A polícia brasileira age conforme uma ânsia midiática. Dos poderes públicos, aquele que é mais movido à mídia trata-se do executivo, através de suas secretarias de segurança. De que adianta mostrar na TV novos prédios de escolas construídas, novos hospitais ou novas ambulâncias, quando o que dá patrocinador e chama anunciantes nos programas televisivos são viaturas, pistolas, coletes e metralhadoras, além de uma polícia que prende, atirando primeiro e perguntando depois? Para que uma investigação criminal paulatinamente séria, austera, isenta, científica, racional, se o que o povão quer é a indicação dos culpados, o big show da hora do almoço, onde as câmeras se esforçam em focar um ex-ídolo do futebol caminhando a passos trôpegos para a cadeia, algemado, com seus trajes de presidiário? Para que se defender um duo process of law, traduzindo, um devido processo legal, se o que interessa é ver um Misael acuado, ao lado de seu atônito advogado, irritado com as perguntas de um delegado de polícia, mas totalmente à vontade na sua impunidade, porque é difícil comprovar e punir um cruel assassinato?

A polícia, em particular a polícia judiciária, ao menos no Brasil atua de forma diferente das suas congêneres de outros países ou regiões. Adota-se uma única linha de investigação, de preferência a mais rápida, a mais cômoda, a que "cole mais rápido", para se dar satisfação ao grande público, num interesse, como disse, muito mais midiático do que processual. Não interessa à polícia brasileira auxiliar na promoção da justiça, mas sim satisfazer interesses: seja dos poderosos, do grande público, dos récordes de audiência ou da sanha dos anunciantes. O policial civil brasileiro, o investigador, joga pra plateia, muito mais do que acreditando no seu próprio potencial, no seu faro investigativo, e por isso, deixa perder muitas luzes que a sabedoria de sua própria investigação poderia conduzir, sem pressões, sem tropeços ou atropelos.
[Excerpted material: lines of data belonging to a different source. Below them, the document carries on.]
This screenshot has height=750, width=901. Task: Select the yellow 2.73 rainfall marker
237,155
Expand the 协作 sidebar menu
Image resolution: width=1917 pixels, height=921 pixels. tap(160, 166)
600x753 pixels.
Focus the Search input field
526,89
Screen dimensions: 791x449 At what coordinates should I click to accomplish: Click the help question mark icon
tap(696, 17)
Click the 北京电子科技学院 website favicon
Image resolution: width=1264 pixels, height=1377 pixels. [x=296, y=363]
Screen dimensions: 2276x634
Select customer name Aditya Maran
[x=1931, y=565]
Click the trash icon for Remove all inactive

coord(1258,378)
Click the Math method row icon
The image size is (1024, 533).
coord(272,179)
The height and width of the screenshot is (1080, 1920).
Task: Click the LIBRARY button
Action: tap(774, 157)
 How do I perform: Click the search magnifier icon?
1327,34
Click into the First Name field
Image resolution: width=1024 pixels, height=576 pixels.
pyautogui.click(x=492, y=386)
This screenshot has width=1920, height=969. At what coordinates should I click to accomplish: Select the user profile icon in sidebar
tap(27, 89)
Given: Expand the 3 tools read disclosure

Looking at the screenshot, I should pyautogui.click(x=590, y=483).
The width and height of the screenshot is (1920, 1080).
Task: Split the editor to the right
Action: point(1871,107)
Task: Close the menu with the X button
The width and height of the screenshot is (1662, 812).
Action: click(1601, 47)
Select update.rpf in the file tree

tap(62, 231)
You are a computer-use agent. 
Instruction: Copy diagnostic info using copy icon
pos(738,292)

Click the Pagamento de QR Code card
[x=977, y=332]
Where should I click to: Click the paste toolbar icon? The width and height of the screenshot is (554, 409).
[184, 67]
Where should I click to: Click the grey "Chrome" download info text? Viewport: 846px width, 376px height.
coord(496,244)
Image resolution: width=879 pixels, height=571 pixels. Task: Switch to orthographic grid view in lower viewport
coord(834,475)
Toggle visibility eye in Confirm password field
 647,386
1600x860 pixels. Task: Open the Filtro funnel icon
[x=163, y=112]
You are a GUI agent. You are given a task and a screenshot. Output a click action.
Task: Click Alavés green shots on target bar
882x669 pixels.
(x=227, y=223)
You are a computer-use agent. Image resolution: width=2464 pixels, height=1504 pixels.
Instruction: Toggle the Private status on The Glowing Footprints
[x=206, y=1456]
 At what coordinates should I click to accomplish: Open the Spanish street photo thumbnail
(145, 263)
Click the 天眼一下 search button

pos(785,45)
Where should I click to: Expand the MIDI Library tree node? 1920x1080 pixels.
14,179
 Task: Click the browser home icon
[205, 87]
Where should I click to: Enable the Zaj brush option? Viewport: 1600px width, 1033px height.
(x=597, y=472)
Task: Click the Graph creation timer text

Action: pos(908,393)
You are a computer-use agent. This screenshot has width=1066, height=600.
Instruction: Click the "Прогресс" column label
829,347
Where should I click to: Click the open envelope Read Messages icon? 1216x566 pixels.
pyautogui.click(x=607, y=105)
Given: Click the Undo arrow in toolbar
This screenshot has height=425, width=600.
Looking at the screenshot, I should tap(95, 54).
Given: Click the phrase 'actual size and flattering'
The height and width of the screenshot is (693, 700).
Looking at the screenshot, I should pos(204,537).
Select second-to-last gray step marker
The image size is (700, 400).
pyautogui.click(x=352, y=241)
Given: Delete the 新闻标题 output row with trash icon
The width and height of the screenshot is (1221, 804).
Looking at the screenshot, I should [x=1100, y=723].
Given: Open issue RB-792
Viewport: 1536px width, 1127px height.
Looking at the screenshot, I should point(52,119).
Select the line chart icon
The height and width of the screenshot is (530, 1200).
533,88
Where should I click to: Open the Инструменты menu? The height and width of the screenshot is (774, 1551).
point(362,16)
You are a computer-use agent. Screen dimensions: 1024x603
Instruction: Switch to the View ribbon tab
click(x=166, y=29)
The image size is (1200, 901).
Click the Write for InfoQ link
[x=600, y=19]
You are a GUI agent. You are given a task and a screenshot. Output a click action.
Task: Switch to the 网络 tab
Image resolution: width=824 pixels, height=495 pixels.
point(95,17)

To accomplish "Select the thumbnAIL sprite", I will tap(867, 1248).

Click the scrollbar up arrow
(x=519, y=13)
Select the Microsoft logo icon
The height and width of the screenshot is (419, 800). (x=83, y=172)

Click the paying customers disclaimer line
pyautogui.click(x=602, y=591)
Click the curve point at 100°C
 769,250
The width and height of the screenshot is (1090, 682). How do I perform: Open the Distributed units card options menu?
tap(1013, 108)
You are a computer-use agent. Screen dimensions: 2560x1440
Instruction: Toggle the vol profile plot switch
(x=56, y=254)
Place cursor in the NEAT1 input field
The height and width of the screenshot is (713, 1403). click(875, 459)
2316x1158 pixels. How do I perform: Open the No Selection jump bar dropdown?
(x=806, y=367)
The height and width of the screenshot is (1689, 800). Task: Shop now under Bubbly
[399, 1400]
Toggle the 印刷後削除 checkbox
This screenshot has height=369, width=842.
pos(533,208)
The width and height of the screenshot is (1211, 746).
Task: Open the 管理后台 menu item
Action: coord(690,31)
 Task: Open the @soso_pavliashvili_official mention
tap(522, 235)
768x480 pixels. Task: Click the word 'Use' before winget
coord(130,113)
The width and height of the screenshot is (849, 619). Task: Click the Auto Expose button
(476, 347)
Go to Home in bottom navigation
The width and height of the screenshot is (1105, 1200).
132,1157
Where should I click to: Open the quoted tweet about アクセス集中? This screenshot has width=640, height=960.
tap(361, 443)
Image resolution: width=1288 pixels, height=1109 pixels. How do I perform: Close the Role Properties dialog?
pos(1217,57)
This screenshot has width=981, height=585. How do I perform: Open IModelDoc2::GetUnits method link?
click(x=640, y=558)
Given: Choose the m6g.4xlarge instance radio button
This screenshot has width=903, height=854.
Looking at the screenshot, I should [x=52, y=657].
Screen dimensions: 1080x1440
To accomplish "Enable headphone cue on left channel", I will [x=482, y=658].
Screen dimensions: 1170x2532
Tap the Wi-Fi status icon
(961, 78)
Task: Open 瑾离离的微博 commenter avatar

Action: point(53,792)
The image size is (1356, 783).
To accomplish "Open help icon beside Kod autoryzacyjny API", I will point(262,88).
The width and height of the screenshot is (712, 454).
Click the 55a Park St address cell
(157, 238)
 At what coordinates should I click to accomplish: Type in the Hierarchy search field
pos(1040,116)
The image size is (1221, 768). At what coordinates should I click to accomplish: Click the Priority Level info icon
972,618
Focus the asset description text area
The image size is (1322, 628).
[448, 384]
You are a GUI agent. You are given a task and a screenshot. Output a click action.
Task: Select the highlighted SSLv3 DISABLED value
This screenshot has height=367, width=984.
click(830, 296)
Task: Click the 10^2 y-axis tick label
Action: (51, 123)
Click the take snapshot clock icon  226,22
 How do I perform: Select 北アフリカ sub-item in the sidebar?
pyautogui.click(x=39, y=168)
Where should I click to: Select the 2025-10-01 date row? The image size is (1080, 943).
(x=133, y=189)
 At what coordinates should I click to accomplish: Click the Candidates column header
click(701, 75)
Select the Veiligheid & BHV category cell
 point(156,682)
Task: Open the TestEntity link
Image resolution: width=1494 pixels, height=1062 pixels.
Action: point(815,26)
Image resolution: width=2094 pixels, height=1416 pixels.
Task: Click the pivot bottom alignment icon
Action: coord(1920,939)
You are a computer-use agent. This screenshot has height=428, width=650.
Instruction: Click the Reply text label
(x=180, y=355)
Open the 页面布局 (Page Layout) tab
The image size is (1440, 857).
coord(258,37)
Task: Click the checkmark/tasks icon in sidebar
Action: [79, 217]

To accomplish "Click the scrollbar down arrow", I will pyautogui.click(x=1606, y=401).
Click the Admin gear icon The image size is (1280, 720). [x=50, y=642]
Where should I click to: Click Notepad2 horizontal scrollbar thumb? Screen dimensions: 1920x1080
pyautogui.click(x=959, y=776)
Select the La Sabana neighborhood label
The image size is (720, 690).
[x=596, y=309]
Infelizmente, na pressa de querer dar satisfação à mídia, esse mesmo policial pode acabar chutando uma bola fora!

E de bolas fora foi o que acompanhamos no já esquecido caso do Bar Bodega, narrado em livro pelo jornalista Carlos Dorneles (Editora Globo, 2007); onde, num começo de anos noventa, a classe média paulistana acordou assombrada com o desfecho de um crime simbolizado num assalto desastrado a um popular botequim em Moema, pertencente a atores globais, que  resultou na morte de uma estudante de odontologia e de um dentista, ambos baleados, e que gerou um movimento raivoso de caça aos criminosos, onde nove pé-rapados da periferia paulista foram presos e torturados, mesmo sem ter relação alguma com o crime, para que confessassem ser os autores do homicídio de Adriana Ciola. Deveu-se somente a atuação de um promotor consciente, de convicções firmes e respeitador dos príncípios da legalidade e do devido processo penal, a verdadeira resolução do caso,  uma vez que foi possível desmascarar a farsa montada pela polícia paulista e descobrir os verdadeiros autores dos latrocínios, sem, contudo, que antes fossem produzidas mazelas psicológicas inimigáveis no corpo surrado e torturado dos nove jovens que conheceram  injustamente a prisão. A polícia paulista fez um trabalho feio, muito feio, e parece não ser diferente o que vem sendo produzido na apuração de casos como o de Mércia ou do desaparecimento da amante do ex-goleiro Bruno. Mas, afinal, até quando tanta incompetência?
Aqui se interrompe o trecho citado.